The second and bigger surprise was that the assignment was for his journalism class. Journalism? Didn’t that subject vanish from curriculums years ago? At the very least, some would say, it’s as relevant these days as taking a course in telegraph receiver repair.
But it turns out that journalism—even in the midst of being pilloried by the latest U.S. president and others—is nonetheless hot as a career choice. Even as traditional birdcage-liner newspapers are getting harder to find, many readers keep turning to them. Plus, their favorite publications (like this one) are also on-line. Then, that version can be printed for the birdcage.

Journalism was a key part of my own college experience. I was the editor of the school newspaper—taking bold editorial stands on hot campus issues—like why pizza had been dropped from the cafeteria menu.

But my nephew’s interest in journalism seems to be steering toward reporting—particularly the broadcast type. In the old days, that used to mean standing in front of the capitol building in Olympia and explaining the finer details of a bill. Nowadays, it means standing outdoors and explaining that it is raining.

My nephew asked me a tough question: “What does it take to be a good reporter?” I pondered that for a second and realized I didn’t have a great answer since I’ve had very little TV reporting experience. But I’ve known lots of good TV reporters—and steered my nephew their way. Plus, I have also known a lousy one—and I think any aspiring broadcast reporter might learn more by studying him.

His name—not his real one out of fairness—is Jonathan. He was a TV reporter for almost a decade before quitting. If you talk to him now, he will admit he should have always considered a different career. In fact, in his initial job interview, he almost didn’t get hired because of his habit of saying, “No news is good news.”
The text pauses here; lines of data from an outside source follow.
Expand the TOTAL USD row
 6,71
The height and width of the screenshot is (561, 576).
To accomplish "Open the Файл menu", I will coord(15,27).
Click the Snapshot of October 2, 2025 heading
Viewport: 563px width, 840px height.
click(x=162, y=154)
But he had the right look for a TV reporter and soon got a job at a small station in eastern Washington. Things were rough right off the bat. On his first day of field reporting, he struggled to determine which camera he was supposed to look at. This should not have so tough—there was only one.

But nothing will expose a rookie reporter—and an out-of-towner—like mispronouncing local names. On Jonathan’s very first report, he mispronounced ‘Kennewick.’ He called it ‘Chicago.’

His grasp of state history handicapped him as well. Explaining the early days of the state’s first settlers, Jonathan recalled how Lewis and Clark first came to this region over two-hundred years ago. Several viewers noticed when Jonathan referred to the duo as “Jerry Lewis and Dick Clark.”

But knowledge can be gained over time. It’s a reporter’s “instinct for news” that cannot be taught—and Jonathan had none. One time—and this really happened on a live broadcast—he was interviewing a fireman about chimney safety. The fireman was clearly nervous about being on live television and it showed. The guy’s mouth was so dry he could barely speak—and his knees were shaking like a maraca player.

Then, in mid-sentence—during an explanation of the importance of soot removal—the shaky fireman suddenly fainted and fell to the floor. Jonathan calmly turned back to the camera—summarized the importance of soot removal— and then tossed back to the news anchor.
The anchor said, “Hey, Jonathan? One more thing. Is the fireman OK?”
Jonathan replied, “Not sure about that. I’ll check and get back to you.”
That really happened.

Jonathan decided to become a pastry chef shortly afterwards—thanks to his own initiative—and getting fired as a TV reporter.

I have always wondered how Jonathan would have fared as a reporter during one of history’s bigger news stories:
JONATHAN: “And the Hindenburg is attempting now to dock next to the mooring mast…”
JONATHAN: “Helium is not flammable—but the designers of the Hindenburg went with hydrogen instead. Interesting choice. Back to you.”